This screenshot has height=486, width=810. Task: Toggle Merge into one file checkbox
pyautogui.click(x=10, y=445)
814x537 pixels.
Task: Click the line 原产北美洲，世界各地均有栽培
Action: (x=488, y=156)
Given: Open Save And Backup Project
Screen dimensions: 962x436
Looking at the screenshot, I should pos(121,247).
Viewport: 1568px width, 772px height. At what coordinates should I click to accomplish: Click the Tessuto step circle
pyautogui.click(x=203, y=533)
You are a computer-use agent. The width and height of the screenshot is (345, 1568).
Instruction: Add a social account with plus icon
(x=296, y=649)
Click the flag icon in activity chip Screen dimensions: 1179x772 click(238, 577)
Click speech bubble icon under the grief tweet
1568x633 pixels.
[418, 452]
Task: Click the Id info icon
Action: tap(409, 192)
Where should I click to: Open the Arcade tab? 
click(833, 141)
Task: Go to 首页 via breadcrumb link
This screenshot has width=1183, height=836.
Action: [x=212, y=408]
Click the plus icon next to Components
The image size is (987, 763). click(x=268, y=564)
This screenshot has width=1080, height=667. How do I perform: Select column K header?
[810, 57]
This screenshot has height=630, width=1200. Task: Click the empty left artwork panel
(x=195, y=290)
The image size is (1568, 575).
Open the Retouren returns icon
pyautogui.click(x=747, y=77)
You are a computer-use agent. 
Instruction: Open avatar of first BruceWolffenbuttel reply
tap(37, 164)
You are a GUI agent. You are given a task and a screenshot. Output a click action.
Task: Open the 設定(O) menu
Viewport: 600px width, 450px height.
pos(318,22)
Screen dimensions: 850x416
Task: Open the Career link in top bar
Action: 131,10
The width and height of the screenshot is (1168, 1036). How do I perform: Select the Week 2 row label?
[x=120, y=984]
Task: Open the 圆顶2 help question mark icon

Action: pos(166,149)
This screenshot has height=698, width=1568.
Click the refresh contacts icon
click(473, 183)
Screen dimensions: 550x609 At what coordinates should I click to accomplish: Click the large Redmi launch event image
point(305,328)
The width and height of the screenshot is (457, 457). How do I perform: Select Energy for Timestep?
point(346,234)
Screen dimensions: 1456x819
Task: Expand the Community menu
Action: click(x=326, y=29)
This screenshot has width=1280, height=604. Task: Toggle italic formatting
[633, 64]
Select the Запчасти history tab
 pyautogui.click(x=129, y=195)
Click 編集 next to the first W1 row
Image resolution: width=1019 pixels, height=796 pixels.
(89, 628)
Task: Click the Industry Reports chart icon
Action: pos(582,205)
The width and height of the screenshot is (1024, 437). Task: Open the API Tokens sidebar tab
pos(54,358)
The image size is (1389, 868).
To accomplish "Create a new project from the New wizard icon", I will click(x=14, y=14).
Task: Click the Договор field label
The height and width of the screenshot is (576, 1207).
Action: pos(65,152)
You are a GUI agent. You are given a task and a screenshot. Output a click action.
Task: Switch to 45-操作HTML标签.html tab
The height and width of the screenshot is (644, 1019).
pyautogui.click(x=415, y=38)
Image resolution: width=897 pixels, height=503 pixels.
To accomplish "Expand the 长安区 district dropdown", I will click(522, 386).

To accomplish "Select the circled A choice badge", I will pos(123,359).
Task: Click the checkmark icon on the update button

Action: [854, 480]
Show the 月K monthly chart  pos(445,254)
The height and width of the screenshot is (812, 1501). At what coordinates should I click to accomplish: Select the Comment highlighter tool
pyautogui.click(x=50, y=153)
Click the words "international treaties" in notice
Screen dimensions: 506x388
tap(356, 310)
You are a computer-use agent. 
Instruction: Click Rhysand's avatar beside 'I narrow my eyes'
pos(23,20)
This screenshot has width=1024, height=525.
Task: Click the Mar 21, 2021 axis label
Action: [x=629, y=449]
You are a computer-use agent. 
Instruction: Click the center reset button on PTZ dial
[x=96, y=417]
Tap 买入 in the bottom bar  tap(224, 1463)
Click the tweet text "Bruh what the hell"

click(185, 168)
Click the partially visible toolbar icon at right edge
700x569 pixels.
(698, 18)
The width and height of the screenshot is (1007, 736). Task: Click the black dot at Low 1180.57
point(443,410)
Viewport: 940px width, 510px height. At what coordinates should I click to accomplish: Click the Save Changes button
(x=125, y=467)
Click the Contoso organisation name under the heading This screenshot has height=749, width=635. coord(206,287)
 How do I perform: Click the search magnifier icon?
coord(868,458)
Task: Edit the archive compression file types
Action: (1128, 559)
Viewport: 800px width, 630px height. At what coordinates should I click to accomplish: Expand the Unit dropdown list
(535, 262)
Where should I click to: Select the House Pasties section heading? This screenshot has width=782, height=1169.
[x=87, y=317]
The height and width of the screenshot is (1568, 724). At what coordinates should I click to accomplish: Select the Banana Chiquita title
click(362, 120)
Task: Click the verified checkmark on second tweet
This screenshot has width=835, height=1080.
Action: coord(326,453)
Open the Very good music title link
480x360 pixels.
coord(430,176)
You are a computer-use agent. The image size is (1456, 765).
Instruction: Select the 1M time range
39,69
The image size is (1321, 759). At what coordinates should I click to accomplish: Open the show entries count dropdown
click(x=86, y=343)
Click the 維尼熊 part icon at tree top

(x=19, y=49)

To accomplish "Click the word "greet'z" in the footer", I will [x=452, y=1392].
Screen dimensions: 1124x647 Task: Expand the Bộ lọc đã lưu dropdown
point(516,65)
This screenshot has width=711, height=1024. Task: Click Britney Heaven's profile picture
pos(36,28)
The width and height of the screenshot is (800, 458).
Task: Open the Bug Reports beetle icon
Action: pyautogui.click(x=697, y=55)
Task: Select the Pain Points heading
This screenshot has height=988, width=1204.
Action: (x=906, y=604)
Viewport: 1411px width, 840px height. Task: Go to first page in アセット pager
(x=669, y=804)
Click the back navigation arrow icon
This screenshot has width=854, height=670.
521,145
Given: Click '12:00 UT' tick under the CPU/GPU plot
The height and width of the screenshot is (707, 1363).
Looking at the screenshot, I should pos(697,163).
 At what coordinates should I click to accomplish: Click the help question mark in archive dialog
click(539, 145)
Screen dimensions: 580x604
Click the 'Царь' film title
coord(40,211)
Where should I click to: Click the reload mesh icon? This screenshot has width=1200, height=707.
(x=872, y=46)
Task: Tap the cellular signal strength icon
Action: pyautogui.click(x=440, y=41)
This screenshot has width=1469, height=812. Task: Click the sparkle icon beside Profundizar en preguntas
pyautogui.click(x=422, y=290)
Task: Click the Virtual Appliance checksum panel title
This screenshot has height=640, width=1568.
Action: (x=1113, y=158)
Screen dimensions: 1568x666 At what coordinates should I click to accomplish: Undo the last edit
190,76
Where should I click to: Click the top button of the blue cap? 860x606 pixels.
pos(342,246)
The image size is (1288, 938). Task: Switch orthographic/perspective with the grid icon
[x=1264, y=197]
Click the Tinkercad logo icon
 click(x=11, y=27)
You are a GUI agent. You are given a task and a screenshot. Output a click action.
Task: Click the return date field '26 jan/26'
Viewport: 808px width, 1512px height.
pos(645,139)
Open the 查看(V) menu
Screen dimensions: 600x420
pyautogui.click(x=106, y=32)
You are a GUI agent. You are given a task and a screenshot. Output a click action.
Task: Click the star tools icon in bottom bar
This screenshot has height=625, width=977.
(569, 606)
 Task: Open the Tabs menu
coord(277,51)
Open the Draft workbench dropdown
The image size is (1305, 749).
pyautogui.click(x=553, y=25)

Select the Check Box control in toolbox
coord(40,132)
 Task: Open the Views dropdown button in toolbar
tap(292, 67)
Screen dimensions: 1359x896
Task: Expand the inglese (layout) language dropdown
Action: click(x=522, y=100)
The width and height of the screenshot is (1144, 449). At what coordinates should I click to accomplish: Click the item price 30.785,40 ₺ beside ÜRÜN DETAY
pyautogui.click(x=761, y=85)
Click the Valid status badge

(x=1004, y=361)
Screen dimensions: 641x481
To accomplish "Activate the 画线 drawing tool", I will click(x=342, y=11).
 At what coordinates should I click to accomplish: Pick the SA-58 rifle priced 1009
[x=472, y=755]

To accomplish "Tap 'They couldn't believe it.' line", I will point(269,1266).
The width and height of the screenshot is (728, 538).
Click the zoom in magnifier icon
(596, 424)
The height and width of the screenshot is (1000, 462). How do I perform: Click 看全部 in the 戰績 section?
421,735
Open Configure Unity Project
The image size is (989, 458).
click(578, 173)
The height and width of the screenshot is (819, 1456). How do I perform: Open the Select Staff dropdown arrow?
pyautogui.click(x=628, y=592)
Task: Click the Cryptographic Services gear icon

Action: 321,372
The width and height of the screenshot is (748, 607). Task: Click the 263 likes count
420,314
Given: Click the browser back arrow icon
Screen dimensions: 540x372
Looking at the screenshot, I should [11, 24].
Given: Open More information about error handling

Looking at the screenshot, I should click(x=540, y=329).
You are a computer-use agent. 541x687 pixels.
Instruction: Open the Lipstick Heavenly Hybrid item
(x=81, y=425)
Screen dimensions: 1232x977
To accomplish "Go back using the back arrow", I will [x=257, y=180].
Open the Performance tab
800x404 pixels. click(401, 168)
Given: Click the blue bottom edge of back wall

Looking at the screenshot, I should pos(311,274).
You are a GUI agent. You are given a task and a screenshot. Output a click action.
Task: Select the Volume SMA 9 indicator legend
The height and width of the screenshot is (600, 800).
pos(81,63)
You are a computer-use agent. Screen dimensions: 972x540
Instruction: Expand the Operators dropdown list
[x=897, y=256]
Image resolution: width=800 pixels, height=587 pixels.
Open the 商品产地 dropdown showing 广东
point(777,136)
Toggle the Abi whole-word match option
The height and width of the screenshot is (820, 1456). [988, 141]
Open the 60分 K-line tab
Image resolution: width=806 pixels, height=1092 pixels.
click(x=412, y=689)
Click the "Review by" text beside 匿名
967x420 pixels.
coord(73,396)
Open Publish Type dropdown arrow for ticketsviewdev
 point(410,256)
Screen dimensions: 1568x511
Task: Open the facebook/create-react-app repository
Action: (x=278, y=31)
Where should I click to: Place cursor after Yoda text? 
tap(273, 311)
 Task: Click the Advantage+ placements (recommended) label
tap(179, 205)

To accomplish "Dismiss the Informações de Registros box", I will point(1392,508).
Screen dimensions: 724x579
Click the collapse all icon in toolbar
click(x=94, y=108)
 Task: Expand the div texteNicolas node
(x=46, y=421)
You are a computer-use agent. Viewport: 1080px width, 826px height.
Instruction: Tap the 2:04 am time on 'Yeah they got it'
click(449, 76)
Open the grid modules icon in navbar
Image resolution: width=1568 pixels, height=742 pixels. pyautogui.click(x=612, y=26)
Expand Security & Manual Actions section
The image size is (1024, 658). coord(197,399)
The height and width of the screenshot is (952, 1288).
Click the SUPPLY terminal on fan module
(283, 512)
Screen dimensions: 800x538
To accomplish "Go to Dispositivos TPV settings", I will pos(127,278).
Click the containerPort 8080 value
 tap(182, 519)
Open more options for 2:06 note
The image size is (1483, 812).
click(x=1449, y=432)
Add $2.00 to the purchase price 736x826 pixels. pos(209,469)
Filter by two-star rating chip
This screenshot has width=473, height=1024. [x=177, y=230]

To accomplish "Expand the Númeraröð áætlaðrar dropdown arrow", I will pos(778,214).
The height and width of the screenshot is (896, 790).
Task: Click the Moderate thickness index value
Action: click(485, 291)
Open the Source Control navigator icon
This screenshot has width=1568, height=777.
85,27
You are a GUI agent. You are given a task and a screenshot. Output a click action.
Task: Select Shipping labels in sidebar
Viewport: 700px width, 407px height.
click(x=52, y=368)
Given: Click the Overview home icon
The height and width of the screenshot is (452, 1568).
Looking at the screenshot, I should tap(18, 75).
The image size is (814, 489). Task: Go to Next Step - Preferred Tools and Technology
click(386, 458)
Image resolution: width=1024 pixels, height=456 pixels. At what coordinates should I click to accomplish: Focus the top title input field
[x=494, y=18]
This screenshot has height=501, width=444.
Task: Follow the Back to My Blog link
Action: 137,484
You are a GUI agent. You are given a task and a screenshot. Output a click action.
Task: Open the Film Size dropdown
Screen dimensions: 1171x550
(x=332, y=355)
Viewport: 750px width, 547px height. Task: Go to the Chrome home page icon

━━━━━━━━━━━━━━━━━━━━

▸ **EXERCISE AIM**
Search the material above for the word "computer", then copy each line that holds it.

▸ **FINISHED TASK**
You are a computer-use agent. The width and height of the screenshot is (345, 1568).
You are a computer-use agent. 
You are a computer-use agent. 
You are a computer-use agent. 
You are a computer-use agent. The image size is (1456, 765).
You are a computer-use agent. 541x687 pixels.
You are a computer-use agent. Screen dimensions: 972x540
You are a computer-use agent. Viewport: 1080px width, 826px height.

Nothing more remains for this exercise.